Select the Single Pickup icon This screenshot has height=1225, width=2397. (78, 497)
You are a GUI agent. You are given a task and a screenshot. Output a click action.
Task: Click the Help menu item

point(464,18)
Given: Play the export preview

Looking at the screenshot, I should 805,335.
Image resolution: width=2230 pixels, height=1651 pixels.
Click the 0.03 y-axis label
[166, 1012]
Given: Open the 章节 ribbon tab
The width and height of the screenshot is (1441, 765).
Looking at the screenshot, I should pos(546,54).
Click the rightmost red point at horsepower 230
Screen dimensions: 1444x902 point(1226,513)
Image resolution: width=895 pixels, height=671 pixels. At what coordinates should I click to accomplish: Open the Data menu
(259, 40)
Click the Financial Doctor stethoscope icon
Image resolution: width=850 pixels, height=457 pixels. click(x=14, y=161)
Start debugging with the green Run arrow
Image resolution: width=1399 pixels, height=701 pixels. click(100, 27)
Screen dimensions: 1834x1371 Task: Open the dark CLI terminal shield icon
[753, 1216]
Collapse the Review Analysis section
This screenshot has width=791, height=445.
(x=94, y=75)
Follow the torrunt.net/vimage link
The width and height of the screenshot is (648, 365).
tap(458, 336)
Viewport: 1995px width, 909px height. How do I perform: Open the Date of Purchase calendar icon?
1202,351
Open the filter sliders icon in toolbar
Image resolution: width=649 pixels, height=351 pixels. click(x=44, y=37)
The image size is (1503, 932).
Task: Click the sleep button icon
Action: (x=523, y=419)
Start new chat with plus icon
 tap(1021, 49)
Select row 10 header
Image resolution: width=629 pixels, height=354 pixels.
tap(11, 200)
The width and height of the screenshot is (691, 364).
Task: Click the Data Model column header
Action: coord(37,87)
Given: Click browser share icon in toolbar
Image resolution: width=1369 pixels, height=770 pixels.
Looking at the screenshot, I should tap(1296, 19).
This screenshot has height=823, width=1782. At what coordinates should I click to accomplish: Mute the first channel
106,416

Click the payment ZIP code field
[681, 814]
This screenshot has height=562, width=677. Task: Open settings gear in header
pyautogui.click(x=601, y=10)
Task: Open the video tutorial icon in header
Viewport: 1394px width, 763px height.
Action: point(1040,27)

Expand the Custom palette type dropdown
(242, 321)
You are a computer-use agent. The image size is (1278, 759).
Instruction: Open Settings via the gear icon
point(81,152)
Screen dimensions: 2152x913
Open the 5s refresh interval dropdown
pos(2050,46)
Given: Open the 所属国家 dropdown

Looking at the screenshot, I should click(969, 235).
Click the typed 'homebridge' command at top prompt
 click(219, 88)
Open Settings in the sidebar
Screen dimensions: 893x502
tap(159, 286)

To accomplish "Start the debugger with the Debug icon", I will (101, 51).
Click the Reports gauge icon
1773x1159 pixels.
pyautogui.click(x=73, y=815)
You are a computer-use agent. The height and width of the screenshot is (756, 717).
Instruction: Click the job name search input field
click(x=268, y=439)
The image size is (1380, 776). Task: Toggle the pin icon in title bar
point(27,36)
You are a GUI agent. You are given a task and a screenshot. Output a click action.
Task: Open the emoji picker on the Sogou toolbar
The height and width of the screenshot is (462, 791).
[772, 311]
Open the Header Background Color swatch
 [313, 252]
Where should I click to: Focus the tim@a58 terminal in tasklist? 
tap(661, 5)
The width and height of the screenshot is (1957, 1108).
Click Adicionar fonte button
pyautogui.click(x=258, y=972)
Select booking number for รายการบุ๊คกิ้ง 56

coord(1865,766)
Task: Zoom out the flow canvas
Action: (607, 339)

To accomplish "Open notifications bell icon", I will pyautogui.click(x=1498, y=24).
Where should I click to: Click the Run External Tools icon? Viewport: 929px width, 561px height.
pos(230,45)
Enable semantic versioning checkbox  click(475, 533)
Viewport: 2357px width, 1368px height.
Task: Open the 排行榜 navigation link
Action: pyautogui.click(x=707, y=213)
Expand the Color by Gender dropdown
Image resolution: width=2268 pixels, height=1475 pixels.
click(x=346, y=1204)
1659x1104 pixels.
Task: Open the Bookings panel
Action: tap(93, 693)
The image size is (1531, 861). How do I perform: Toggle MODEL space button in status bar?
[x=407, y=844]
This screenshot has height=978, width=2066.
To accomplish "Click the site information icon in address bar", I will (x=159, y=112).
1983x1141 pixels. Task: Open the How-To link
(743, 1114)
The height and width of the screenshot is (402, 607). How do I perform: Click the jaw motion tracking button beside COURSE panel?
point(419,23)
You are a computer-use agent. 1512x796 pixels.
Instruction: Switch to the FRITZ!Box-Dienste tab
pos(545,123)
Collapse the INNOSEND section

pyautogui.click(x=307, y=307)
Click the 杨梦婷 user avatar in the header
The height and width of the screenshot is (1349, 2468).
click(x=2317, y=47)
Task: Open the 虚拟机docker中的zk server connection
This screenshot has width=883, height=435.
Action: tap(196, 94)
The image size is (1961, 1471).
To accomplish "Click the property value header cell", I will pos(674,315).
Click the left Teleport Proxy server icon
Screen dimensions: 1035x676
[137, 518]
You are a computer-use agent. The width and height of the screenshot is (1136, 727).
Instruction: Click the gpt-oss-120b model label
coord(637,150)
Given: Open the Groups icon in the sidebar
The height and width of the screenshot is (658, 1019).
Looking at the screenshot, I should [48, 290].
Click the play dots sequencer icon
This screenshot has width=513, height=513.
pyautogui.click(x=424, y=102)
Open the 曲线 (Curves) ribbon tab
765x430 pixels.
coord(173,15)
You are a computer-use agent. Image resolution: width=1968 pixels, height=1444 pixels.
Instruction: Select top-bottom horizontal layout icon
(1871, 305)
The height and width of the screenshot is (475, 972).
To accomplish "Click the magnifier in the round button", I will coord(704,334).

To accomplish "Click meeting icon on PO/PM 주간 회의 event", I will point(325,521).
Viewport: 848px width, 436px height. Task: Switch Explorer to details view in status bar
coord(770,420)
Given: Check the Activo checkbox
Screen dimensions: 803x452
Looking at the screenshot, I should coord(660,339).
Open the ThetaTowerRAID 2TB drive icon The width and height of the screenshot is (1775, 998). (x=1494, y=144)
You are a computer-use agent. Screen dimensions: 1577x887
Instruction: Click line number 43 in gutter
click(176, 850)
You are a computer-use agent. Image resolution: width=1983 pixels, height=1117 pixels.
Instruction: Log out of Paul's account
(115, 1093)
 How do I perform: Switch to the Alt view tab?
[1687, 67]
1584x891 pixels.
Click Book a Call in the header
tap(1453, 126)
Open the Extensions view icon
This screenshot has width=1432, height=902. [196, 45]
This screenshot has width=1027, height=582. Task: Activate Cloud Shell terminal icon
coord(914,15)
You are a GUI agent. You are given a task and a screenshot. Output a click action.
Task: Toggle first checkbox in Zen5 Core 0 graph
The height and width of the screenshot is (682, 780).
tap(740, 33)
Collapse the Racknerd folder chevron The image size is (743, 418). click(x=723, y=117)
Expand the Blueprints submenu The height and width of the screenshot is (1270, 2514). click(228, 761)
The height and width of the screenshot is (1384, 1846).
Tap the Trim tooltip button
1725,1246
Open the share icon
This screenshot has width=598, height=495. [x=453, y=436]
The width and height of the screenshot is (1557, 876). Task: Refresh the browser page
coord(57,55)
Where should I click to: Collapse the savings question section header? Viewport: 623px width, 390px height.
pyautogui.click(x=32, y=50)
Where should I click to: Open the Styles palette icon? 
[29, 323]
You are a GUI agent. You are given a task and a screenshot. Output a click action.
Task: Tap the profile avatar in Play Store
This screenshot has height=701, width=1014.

§ **EXERCISE**:
Output each line of the entries exactly, so that nothing is lost.

§ **TASK ANSWER**:
Select the Single Pickup icon This screenshot has height=1225, width=2397. (78, 497)
You are a GUI agent. You are given a task and a screenshot. Output a click action.
Task: Click the Help menu item

point(464,18)
Given: Play the export preview

Looking at the screenshot, I should 805,335.
Image resolution: width=2230 pixels, height=1651 pixels.
Click the 0.03 y-axis label
[166, 1012]
Given: Open the 章节 ribbon tab
The width and height of the screenshot is (1441, 765).
Looking at the screenshot, I should pos(546,54).
Click the rightmost red point at horsepower 230
Screen dimensions: 1444x902 point(1226,513)
Image resolution: width=895 pixels, height=671 pixels. At what coordinates should I click to accomplish: Open the Data menu
(259, 40)
Click the Financial Doctor stethoscope icon
Image resolution: width=850 pixels, height=457 pixels. click(x=14, y=161)
Start debugging with the green Run arrow
Image resolution: width=1399 pixels, height=701 pixels. click(100, 27)
Screen dimensions: 1834x1371 Task: Open the dark CLI terminal shield icon
[753, 1216]
Collapse the Review Analysis section
This screenshot has width=791, height=445.
(x=94, y=75)
Follow the torrunt.net/vimage link
The width and height of the screenshot is (648, 365).
tap(458, 336)
Viewport: 1995px width, 909px height. How do I perform: Open the Date of Purchase calendar icon?
1202,351
Open the filter sliders icon in toolbar
Image resolution: width=649 pixels, height=351 pixels. click(x=44, y=37)
The image size is (1503, 932).
Task: Click the sleep button icon
Action: (x=523, y=419)
Start new chat with plus icon
 tap(1021, 49)
Select row 10 header
Image resolution: width=629 pixels, height=354 pixels.
tap(11, 200)
The width and height of the screenshot is (691, 364).
Task: Click the Data Model column header
Action: coord(37,87)
Given: Click browser share icon in toolbar
Image resolution: width=1369 pixels, height=770 pixels.
Looking at the screenshot, I should tap(1296, 19).
This screenshot has height=823, width=1782. At what coordinates should I click to accomplish: Mute the first channel
106,416

Click the payment ZIP code field
[681, 814]
This screenshot has height=562, width=677. Task: Open settings gear in header
pyautogui.click(x=601, y=10)
Task: Open the video tutorial icon in header
Viewport: 1394px width, 763px height.
Action: point(1040,27)

Expand the Custom palette type dropdown
(242, 321)
You are a computer-use agent. The image size is (1278, 759).
Instruction: Open Settings via the gear icon
point(81,152)
Screen dimensions: 2152x913
Open the 5s refresh interval dropdown
pos(2050,46)
Given: Open the 所属国家 dropdown

Looking at the screenshot, I should click(969, 235).
Click the typed 'homebridge' command at top prompt
 click(219, 88)
Open Settings in the sidebar
Screen dimensions: 893x502
tap(159, 286)

To accomplish "Start the debugger with the Debug icon", I will (101, 51).
Click the Reports gauge icon
1773x1159 pixels.
pyautogui.click(x=73, y=815)
You are a computer-use agent. The height and width of the screenshot is (756, 717).
Instruction: Click the job name search input field
click(x=268, y=439)
The image size is (1380, 776). Task: Toggle the pin icon in title bar
point(27,36)
You are a GUI agent. You are given a task and a screenshot. Output a click action.
Task: Open the emoji picker on the Sogou toolbar
The height and width of the screenshot is (462, 791).
[772, 311]
Open the Header Background Color swatch
 [313, 252]
Where should I click to: Focus the tim@a58 terminal in tasklist? 
tap(661, 5)
The width and height of the screenshot is (1957, 1108).
Click Adicionar fonte button
pyautogui.click(x=258, y=972)
Select booking number for รายการบุ๊คกิ้ง 56

coord(1865,766)
Task: Zoom out the flow canvas
Action: (607, 339)

To accomplish "Open notifications bell icon", I will pyautogui.click(x=1498, y=24).
Where should I click to: Click the Run External Tools icon? Viewport: 929px width, 561px height.
pos(230,45)
Enable semantic versioning checkbox  click(475, 533)
Viewport: 2357px width, 1368px height.
Task: Open the 排行榜 navigation link
Action: pyautogui.click(x=707, y=213)
Expand the Color by Gender dropdown
Image resolution: width=2268 pixels, height=1475 pixels.
click(x=346, y=1204)
1659x1104 pixels.
Task: Open the Bookings panel
Action: tap(93, 693)
The image size is (1531, 861). How do I perform: Toggle MODEL space button in status bar?
[x=407, y=844]
This screenshot has height=978, width=2066.
To accomplish "Click the site information icon in address bar", I will (x=159, y=112).
1983x1141 pixels. Task: Open the How-To link
(743, 1114)
The height and width of the screenshot is (402, 607). How do I perform: Click the jaw motion tracking button beside COURSE panel?
point(419,23)
You are a computer-use agent. 1512x796 pixels.
Instruction: Switch to the FRITZ!Box-Dienste tab
pos(545,123)
Collapse the INNOSEND section

pyautogui.click(x=307, y=307)
Click the 杨梦婷 user avatar in the header
The height and width of the screenshot is (1349, 2468).
click(x=2317, y=47)
Task: Open the 虚拟机docker中的zk server connection
This screenshot has width=883, height=435.
Action: tap(196, 94)
The image size is (1961, 1471).
To accomplish "Click the property value header cell", I will pos(674,315).
Click the left Teleport Proxy server icon
Screen dimensions: 1035x676
[137, 518]
You are a computer-use agent. The width and height of the screenshot is (1136, 727).
Instruction: Click the gpt-oss-120b model label
coord(637,150)
Given: Open the Groups icon in the sidebar
The height and width of the screenshot is (658, 1019).
Looking at the screenshot, I should [48, 290].
Click the play dots sequencer icon
This screenshot has width=513, height=513.
pyautogui.click(x=424, y=102)
Open the 曲线 (Curves) ribbon tab
765x430 pixels.
coord(173,15)
You are a computer-use agent. Image resolution: width=1968 pixels, height=1444 pixels.
Instruction: Select top-bottom horizontal layout icon
(1871, 305)
The height and width of the screenshot is (475, 972).
To accomplish "Click the magnifier in the round button", I will coord(704,334).

To accomplish "Click meeting icon on PO/PM 주간 회의 event", I will point(325,521).
Viewport: 848px width, 436px height. Task: Switch Explorer to details view in status bar
coord(770,420)
Given: Check the Activo checkbox
Screen dimensions: 803x452
Looking at the screenshot, I should coord(660,339).
Open the ThetaTowerRAID 2TB drive icon The width and height of the screenshot is (1775, 998). (x=1494, y=144)
You are a computer-use agent. Screen dimensions: 1577x887
Instruction: Click line number 43 in gutter
click(176, 850)
You are a computer-use agent. Image resolution: width=1983 pixels, height=1117 pixels.
Instruction: Log out of Paul's account
(115, 1093)
 How do I perform: Switch to the Alt view tab?
[1687, 67]
1584x891 pixels.
Click Book a Call in the header
tap(1453, 126)
Open the Extensions view icon
This screenshot has width=1432, height=902. [196, 45]
This screenshot has width=1027, height=582. Task: Activate Cloud Shell terminal icon
coord(914,15)
You are a GUI agent. You are given a task and a screenshot. Output a click action.
Task: Toggle first checkbox in Zen5 Core 0 graph
The height and width of the screenshot is (682, 780).
tap(740, 33)
Collapse the Racknerd folder chevron The image size is (743, 418). click(x=723, y=117)
Expand the Blueprints submenu The height and width of the screenshot is (1270, 2514). click(228, 761)
The height and width of the screenshot is (1384, 1846).
Tap the Trim tooltip button
1725,1246
Open the share icon
This screenshot has width=598, height=495. [x=453, y=436]
The width and height of the screenshot is (1557, 876). Task: Refresh the browser page
coord(57,55)
Where should I click to: Collapse the savings question section header? Viewport: 623px width, 390px height.
pyautogui.click(x=32, y=50)
Where should I click to: Open the Styles palette icon? 
[29, 323]
You are a GUI agent. You are given a task and a screenshot. Output a click action.
Task: Tap the profile avatar in Play Store
This screenshot has height=701, width=1014.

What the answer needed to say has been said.